Child playing with lego

By Kelly Sikkema

Job stories can come straight from the behavioural plan. Each step in the sequence of actions can come from these stories.


Use this template for a job story:

When ___ , I want to ___ , so I can ___ .

The ‘when’ focuses on the situation, the ‘I want’ focuses on the motivation, and the ‘so I can’ focuses on the outcome.

“When I’m managing a large team, I want to prepare the team sales report, so I can be ready for the board presentation.”

In this example, we know the manager is under pressure and he is busy. He wants to be prepared for those big board meetings. What we can do is to automate report making. We can remind him, generate those reports automatically, and send them in a suitable format that he can use straight away.

A few psychological strategies to use at each stage

There are literally hundreds of principles and biases to choose from, but again, don’t get overwhelmed. This handful below is a good start and might be all you need to create a well-developed strategy.


  • Be clear and tell the user what the action is in an accessible manner.
  • Entry points maximise the effectiveness of entry to a product by reducing barriers, establishing obvious points of entry, and using progressive lures.


  • Aesthetic-usability effect refers to users’ tendency to perceive attractive products as more usable and so inspire trust.
  • Authority bias inspires trust by using a strong authority on a subject.
  • Priming uses prior stimuli and content and guides the user by subtly directing them with words or visuals that will act towards a certain action.
  • Social proof can create engagement by letting users know others recommend a certain course of action that may be more efficient than the established way of doing things.


  • Priming uses prior stimuli and content to influence users’ decision.
  • Avoid cognitive overhead by reducing the number of items that a user needs to think about. Break an action into steps if it is too large. Focus on one task at a time.
  • Avoid choice overload and reduce the number of items that a user needs to think about. Break an action into steps if it is too large. Focus on one task at a time.


  • Smart defaults promote cognitive ease, and help remove friction, by using smart guesses what the user might select.
  • Positive peer comparison makes it easy for users to compare what they have with their peers, which makes for easier decision making and less cognitive burden.
  • Progressive disclosure eases the cognitive burden by only showing the most frequently required controls by default and making additional controls available on request.
  • Feedback keeps users informed about what is going on within a reasonable amount of time, so they don’t become confused or lost.


  • Framing displays only relevant content to the user at that moment.
Man looking at canvas

Man looking at canvas

By Jakari Ward

After putting in all this hard work, now is time to test that it is working.
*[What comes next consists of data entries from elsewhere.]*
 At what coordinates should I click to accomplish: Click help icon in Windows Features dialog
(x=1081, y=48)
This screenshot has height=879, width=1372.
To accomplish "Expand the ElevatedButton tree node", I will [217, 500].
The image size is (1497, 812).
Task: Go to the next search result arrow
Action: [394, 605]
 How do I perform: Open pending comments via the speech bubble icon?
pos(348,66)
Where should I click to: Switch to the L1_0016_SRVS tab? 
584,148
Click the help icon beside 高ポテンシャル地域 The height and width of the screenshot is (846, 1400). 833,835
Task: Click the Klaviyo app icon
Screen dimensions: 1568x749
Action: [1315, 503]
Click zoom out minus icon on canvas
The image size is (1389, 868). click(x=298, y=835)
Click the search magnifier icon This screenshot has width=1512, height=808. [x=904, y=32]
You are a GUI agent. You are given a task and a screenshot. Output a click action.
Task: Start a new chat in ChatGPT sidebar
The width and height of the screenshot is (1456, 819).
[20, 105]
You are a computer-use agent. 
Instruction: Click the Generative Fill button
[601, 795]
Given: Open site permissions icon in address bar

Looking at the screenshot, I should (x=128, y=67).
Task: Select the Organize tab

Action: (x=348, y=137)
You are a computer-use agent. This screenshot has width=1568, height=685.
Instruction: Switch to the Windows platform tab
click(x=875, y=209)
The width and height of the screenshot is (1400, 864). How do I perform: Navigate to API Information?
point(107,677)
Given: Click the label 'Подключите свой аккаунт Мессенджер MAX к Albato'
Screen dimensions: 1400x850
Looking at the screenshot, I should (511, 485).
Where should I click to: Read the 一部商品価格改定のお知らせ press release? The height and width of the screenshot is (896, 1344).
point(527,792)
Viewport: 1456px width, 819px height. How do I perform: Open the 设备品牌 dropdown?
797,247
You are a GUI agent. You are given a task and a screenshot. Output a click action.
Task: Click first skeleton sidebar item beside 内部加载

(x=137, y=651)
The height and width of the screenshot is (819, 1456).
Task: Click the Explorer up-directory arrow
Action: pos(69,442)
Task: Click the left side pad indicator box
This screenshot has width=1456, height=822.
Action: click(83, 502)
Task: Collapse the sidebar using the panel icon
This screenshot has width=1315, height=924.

There are three measures we can use.

Create an impact assessment

It’s important to outline our objectives and what success or failure looks like. We want to measure how the product behaves based on clear objectives we’ve set. Does it meet these objectives and assumptions we’ve created?

Pinpoint and analyse obstacles

What is stopping the user from reaching their goal? We can find this out through user testing, to watch our product in the real world gain a better insight into how people use the product, and what crisis moments occur and what impact it has.

Learning from our mistakes and refining

When we have gathered our testing data, we need to review and create an action plan for improvements. We can put this through our development backlog as UX priorities based on business considerations and behavioural impact.

I hope this guide is useful and practical, and is something that will open up new possibilities for design. Let’s not forget that we are trying to make our user’s daily grind a little easier, and we are responsible for how we treat our users. Balancing the concerns of financial gain and the user is the most challenging part of building products. Using cognitive biases and behavioural tricks of the trade can lead us down some dark paths if we let it. Keep the user’s genuine needs and wants in mind when designing for behaviour change and let’s always design responsibly.